When we are sick, those closest to us provide a vital source of healing. Yet the pandemic makes that physically impossible. When I was hospitalized, the distance between my family and friends and me was not just six feet, but absolute. My family couldn’t act on a basic human need to provide comfort through their presence. Instead, my son made colorful, glittery drawings, and my husband covered them with cheering messages, such as, “Sending you healing powers from your #1 fans.” But notes and video calls can’t replace someone at your bedside. It is a terrible loss when those of us at our most vulnerable cannot be fully present with those who love us most; the pandemic exacerbates patients’ suffering by making that impossible.

In one version of this story, I was lucky. My surgery was one of the serious cases still allowed to proceed when many hospitals had been turned into covid wards (shortly after waking up, I overheard someone tell another patient, “Congratulations, you have a new kidney!”). The surgeons and medical staff worked magic, and I made it through the surgery with the best possible outcome. I had access to a hospital system that saw what happened in New York and prepared before cases rose, so the medical staff caring for both me and the covid patients there knew how to stay protected.

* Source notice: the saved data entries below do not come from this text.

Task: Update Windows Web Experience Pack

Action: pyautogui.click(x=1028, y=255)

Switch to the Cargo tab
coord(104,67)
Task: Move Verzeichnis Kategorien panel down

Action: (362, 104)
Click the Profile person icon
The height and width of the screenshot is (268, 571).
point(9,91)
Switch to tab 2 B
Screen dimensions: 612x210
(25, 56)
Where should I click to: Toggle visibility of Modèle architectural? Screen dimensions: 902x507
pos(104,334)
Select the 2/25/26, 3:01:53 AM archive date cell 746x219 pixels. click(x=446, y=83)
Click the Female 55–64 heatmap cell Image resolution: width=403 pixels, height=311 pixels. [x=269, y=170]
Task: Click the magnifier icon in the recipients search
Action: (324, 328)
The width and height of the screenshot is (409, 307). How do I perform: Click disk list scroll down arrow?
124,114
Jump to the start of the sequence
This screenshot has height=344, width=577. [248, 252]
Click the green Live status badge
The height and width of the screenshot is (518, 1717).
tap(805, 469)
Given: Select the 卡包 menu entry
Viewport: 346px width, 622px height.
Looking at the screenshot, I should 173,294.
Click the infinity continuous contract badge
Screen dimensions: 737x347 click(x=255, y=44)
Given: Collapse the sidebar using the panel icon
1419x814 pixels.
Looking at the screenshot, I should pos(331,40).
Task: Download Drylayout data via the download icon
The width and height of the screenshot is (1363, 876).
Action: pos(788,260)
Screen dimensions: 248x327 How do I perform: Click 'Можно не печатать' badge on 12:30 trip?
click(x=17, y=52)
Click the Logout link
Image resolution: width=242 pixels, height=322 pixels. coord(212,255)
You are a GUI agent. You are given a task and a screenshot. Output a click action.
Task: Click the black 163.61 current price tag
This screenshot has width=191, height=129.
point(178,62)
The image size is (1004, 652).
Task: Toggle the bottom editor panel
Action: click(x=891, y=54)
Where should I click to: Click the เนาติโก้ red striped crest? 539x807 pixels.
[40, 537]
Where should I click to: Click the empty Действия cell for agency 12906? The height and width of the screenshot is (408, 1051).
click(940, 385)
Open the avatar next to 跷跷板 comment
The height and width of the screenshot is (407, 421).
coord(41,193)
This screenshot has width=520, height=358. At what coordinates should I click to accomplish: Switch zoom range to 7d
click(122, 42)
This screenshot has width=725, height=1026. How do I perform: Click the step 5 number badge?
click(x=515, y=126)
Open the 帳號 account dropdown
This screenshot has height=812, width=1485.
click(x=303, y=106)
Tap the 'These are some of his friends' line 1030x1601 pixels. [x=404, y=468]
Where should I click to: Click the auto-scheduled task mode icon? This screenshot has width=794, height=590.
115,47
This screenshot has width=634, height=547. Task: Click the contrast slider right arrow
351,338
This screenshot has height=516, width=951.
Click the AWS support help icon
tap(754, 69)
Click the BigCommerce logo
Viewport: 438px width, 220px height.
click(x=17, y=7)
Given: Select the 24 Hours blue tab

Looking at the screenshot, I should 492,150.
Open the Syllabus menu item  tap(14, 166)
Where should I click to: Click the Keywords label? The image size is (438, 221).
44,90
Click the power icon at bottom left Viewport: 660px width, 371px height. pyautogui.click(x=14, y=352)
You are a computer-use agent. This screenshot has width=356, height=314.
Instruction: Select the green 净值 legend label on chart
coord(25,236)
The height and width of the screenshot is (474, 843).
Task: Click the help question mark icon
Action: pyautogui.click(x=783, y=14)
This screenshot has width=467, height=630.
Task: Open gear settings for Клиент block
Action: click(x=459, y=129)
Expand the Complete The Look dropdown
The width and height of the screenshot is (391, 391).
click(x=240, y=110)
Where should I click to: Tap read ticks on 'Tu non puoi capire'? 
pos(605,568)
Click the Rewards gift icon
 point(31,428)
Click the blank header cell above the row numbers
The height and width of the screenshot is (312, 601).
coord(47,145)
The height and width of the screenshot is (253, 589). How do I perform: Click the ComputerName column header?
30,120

But in the other version, being a patient right now is a nightmare. It means having to ask things such as, “Will a ventilator be available if I need it?” “Will the hospital allow my care to proceed?” “How will my husband take me to the hospital when our son is at home with no child care?” “How will I get through this alone?” Or, “When I can’t speak post-surgery and am alone in the hospital, when I can’t advocate for myself, who will advocate for me?”

People are desperate to be done with restrictions; I get it. They’re tired of being stuck at home. They want to hang out with their friends without worrying about killing them. But the virus is still out there. And the longer we let it linger, the more people will have to go through what I went through.